Spark 1.5, which was released last week (more below), includes several new features for Spark's R bindings. These include improved AWS integration, a new Spark-driven glm method, additional data types, and support for regular expressions.

The MapR blog has an overview of configuring Spark for YARN. It covers the config params for the Application Manager and Spark containers in both yarn-client and yarn-cluster mode.

If you're new to Kafka, this post illustrates the key concepts of Kafka using using famiiliar Unix commands and pipes.

The Flink blog describes how they've optimized performance while adding support for off-heap memory. The post details the motivation and benefits of off-heap memory, the basics of Flink's implementation, and several approaches they used to optimize the implementation.

The Databricks blog has a post on several new features in Spark 1.5: built-in functions (aggregates, collection, date/time, math, and more), time interval literals (e.g. INTERVAL 3 YEAR 3 HOUR), and an experimental user-defined aggregate function interface.

Twitter has written about DistributedLog, their internal replicated log service. DistributedLog is built on Apache BookKeeper, and it has many similarities to Apache Kafka. The post describes these similarities and some of the differences, such as how BookKeeper uses a Memtable for newly-added records. The post details the architecture of DistributedLog including how it complements Manhattan to implement compare-and-set.

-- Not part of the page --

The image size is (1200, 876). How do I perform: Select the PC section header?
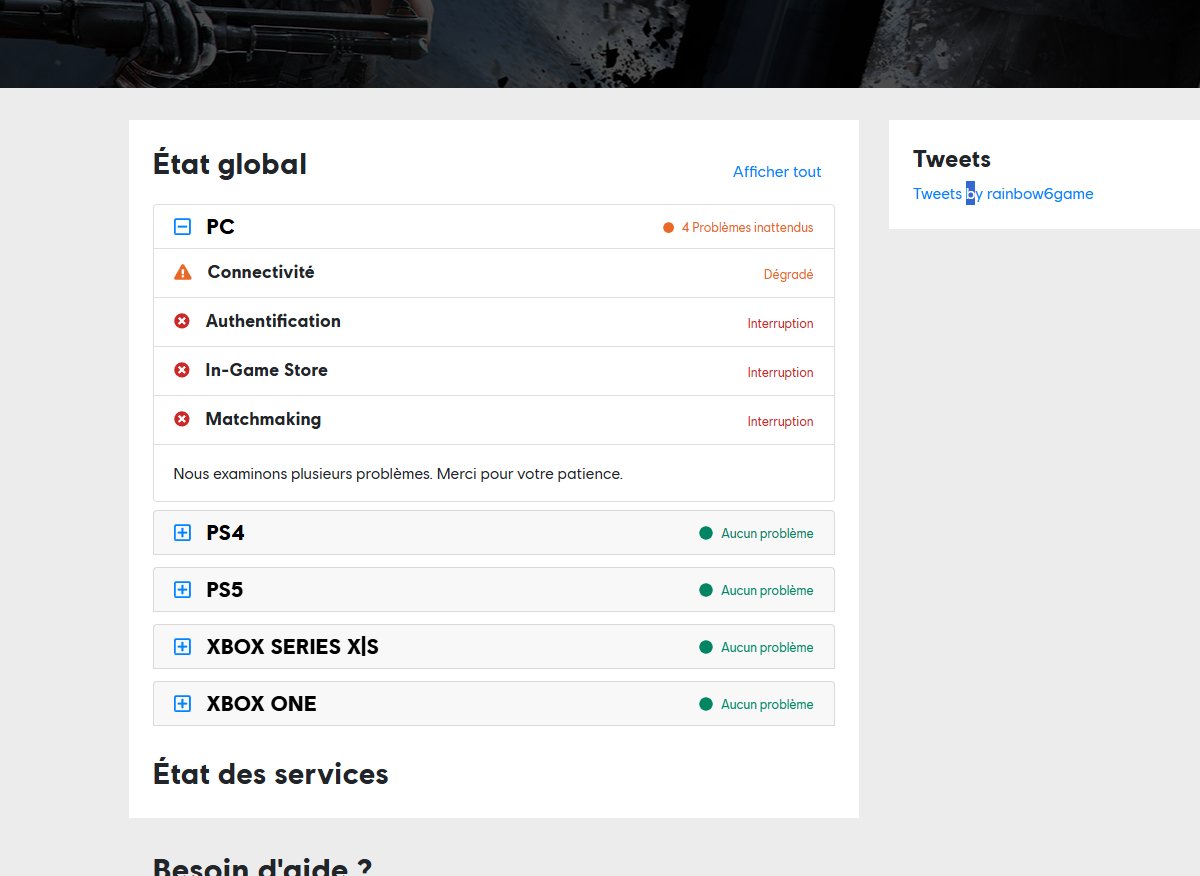point(222,226)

Imgur has recently switched from MySQL to HBase for their notifications feature. A blog post describes some of the advantages of the new HBase system, such as support for sparse columns, atomic increments, fast table scans, and linear scalability.


The O'Reilly Data Show Podcast recently interviewed Mike Cafarella, the co-founder of Hadoop and Nutch. In addition to the full audio, the O'Reilly Radar blog has several excerpts from the conversation. Topics covered include the early days of Hadoop, Hadoop's maturation, and Cafarella's current research areas.

The Udemy Industry Insights podcast recently spoke with Ken Krugler, President of Scale Unlimited. The conversation was about big data and Hadoop, and many of the highlights of the interview were extracted to create an "All About Hadoop" infographic.

Cloudera's One Platform Initiative reiterates the company's commitment to Apache Spark. Their goal is to continue to mature Spark, particularly in the areas of security, scale, management and streaming. Security and scale are areas where Spark falls short of MapReduce and are seen as barriers for replacing MapReduce with Spark as the main engine for Hadoop.

"Hadoop and Kerberos: The Madness Beyond the Gate" is now available as a GitBook. The book is currently in pre-release and includes 15 chapters.

The DBMS2 blog has an update on DataStax and Cassandra. It covers the main use cases that DataStax customers are powering with Cassandra, some of the tools that folks are using with Cassandra (e.g. Spark, Storm, Kafka, and Solr), specifics of the Cassandra 2.2 release, and more.


Pydoop is a python library for Hadoop MapReduce and HDFS. Version 1.1.0 adds support for HDP 2.2, performance improvements for avro integration, and more.

Amazon Web Services announced that Amazon Redshift, the hosted data warehousing system, has added support for user defined functions written in Python. This tutorial describes how to write and use a UDF.

Spark 1.5.0, which incorporates over 1400 patches, was released last week. As part of the release, the backend for DataFrames/SQL has been updated to enable code generation, improve join and sort execution, implement native memory management, and more. In addition, Spark's Machine Learning APIs have been updated with new feature transformers and algorithms, Spark Streaming has a new backpressure implementation, and the Direct Kafka API graduated (from being experimental). There are a ton of other features in this release, which are highlighted in the release notes (which also describe some known issues).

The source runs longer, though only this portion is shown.